Aitken spent large portions of his wealth in charitable donations, and, as a result, is now namesake for several buildings at UNB and Fredericton, including the Aitken House, the Lord Beaverbrook Hotel, and the Beaverbrook Art Gallery, as well as in Saint John, Miramichi, Campbellton, Ottawa, and Calgary. The Aitken University Centre was named for his son and UNB Chancellor from 1966 to 1982, Sir Max Aitken. His legacy dubs him one of the most influential and well-known philanthropists in New Brunswick.  

The Aitken University Centre | Photo by Maria Nazareth Araújo


Richard J. Currie Center

Richard Currie is a Saint John businessman, born in 1937. In 1955, he attended UNB for chemical engineering under a Beaverbrook scholarship, before continuing his education at the Technical University of Nova Scotia and at Harvard University.

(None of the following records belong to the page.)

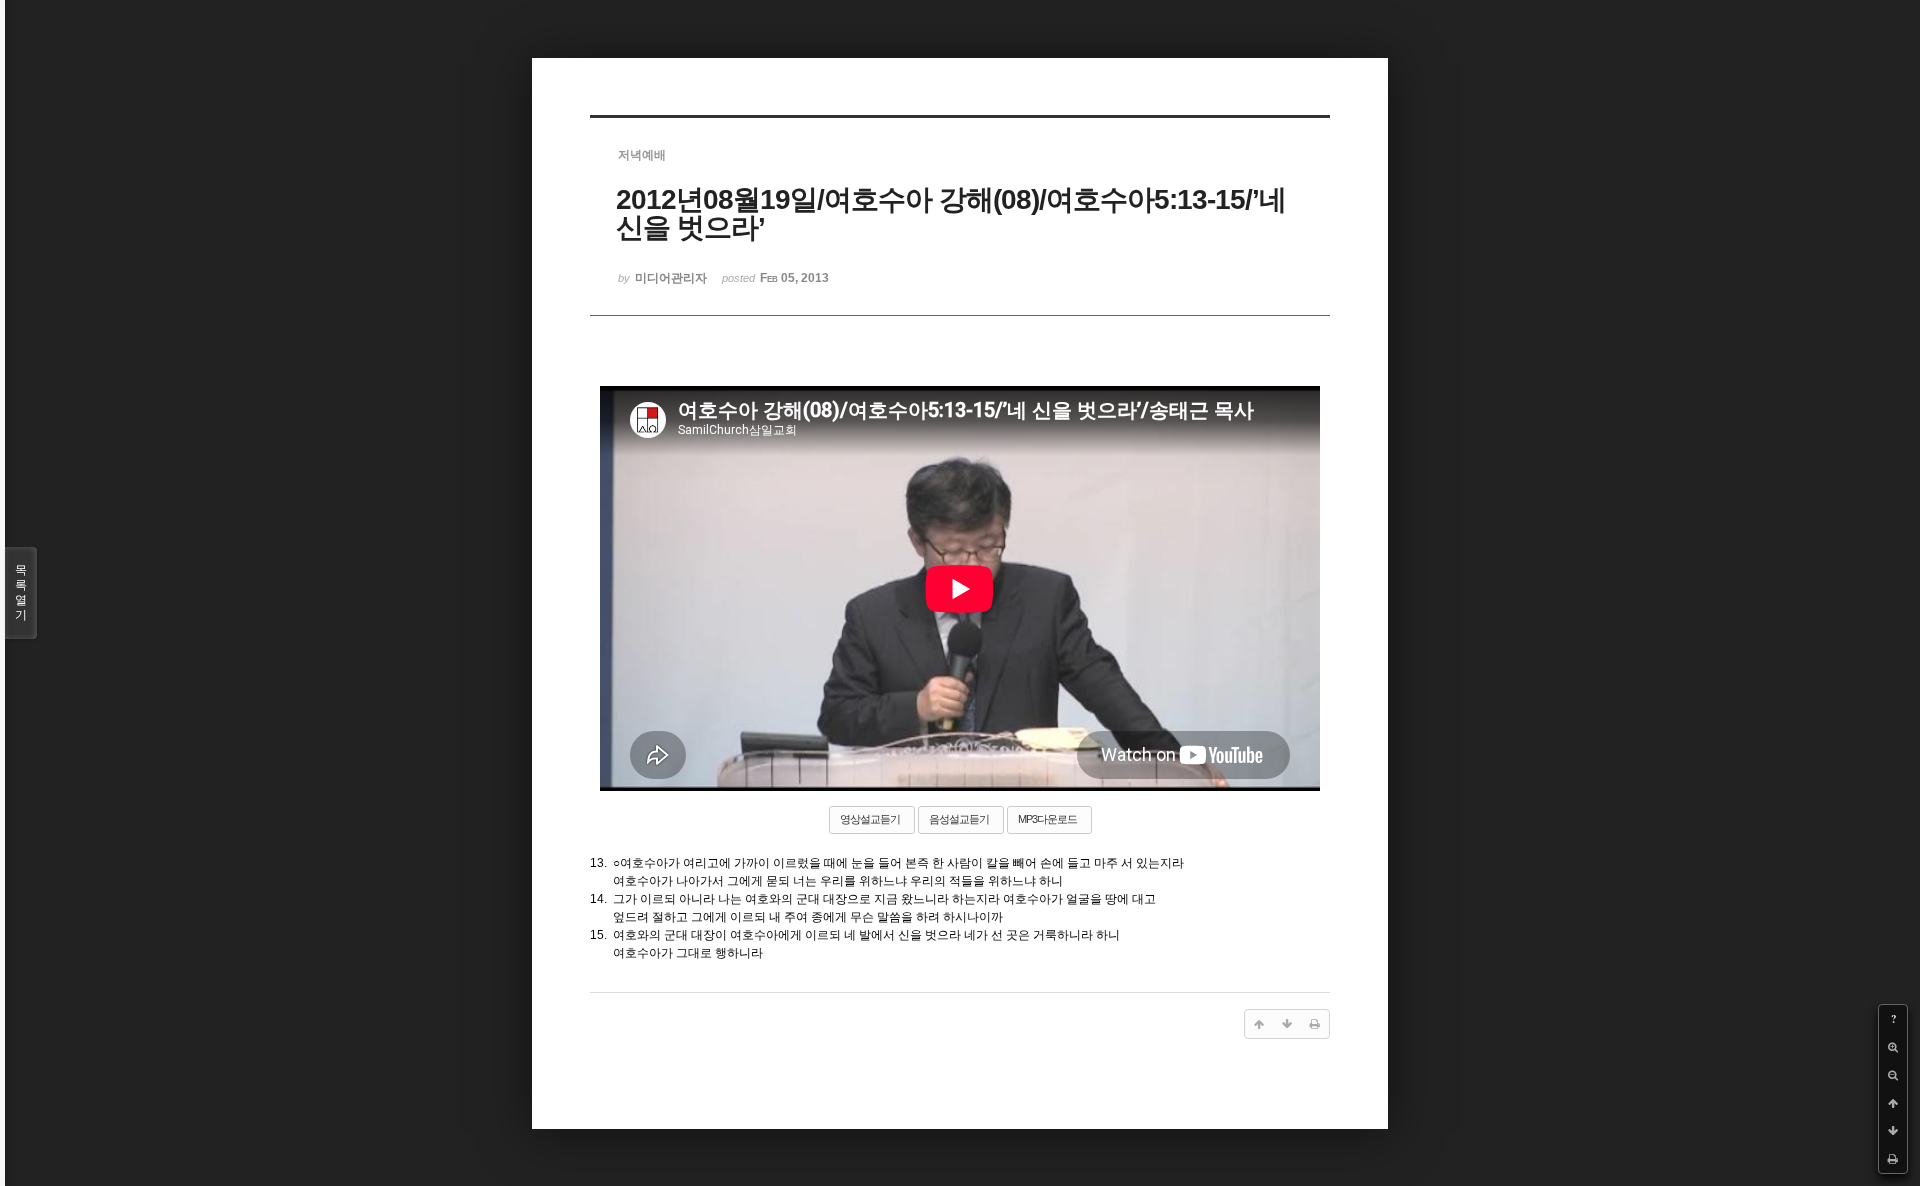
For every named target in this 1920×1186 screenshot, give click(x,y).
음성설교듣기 (959, 819)
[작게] (1893, 1075)
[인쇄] (1893, 1159)
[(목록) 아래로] (1893, 1131)
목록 (21, 592)
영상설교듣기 (870, 819)
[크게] (1893, 1047)
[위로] (1893, 1103)
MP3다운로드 (1047, 819)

In 1976, Currie became the president of Loblaw Companies, the largest food retailer and the largest private sector employer in Canada, succeeding in growing the company 350-fold to a value of $15 billion during his 25 year tenure. Currie was appointed to the Order of Canada in 1997, was chosen as Canada’s Outstanding CEO of the year in 2001, and was inducted into the Canadian Business Hall of Fame in 2003. 

Currie became UNB’s chancellor in 2003. At the university, he is known for the Currie Scholarships, originally created in 1998 as the Blake-Kirkpatrick scholarships, valued at $65,000 each making them among Canada’s most valuable. Currie’s donation led to the creation of the Richard J. Currie Center, an athletics complex and gymnasium, in 2008. This building is the largest capital building project in UNB’s history, and his donation of $20 million was the largest a New Brunswick university has ever received. 

The Richard J. Currie Center | Photo by Maria Nazareth Araújo


Head Hall Complex

Sir Edmund Walker Head was born near Maidstone, England, in 1805 to the Reverend Sir John Head, the 7th Baronet, whose title he succeeded in 1838. He studied and tutored at Oxford, and wrote a number of articles in law, government, language and philology. Head served as the Lieutenant-Governor of New Brunswick between 1848 to 1854, Governor General of British North America from 1854 to 1861, and Governor of the Hudson’s Bay Company from 1863 to 1868. He was also a strong proponent of public education in New Brunswick pre-confederation, especially in the fields of science, medicine, and law.

 As Lieutenant-Governor of New Brunswick, Head helped establish the faculty of engineering at UNB, which was at the time called King’s College, making it the first program of its kind in Canada. Because of this contribution, the complex hosting the engineering and computer science faculties is named in his honour. 

The Head Hall Complex | Photo by Maria Nazareth Araújo

Editor's Note: This article was revised correcting the namesakes of the Aitken University Centre, the Lady Beaverbrook Gymnasium, and the Lady Beaverbrook Residence.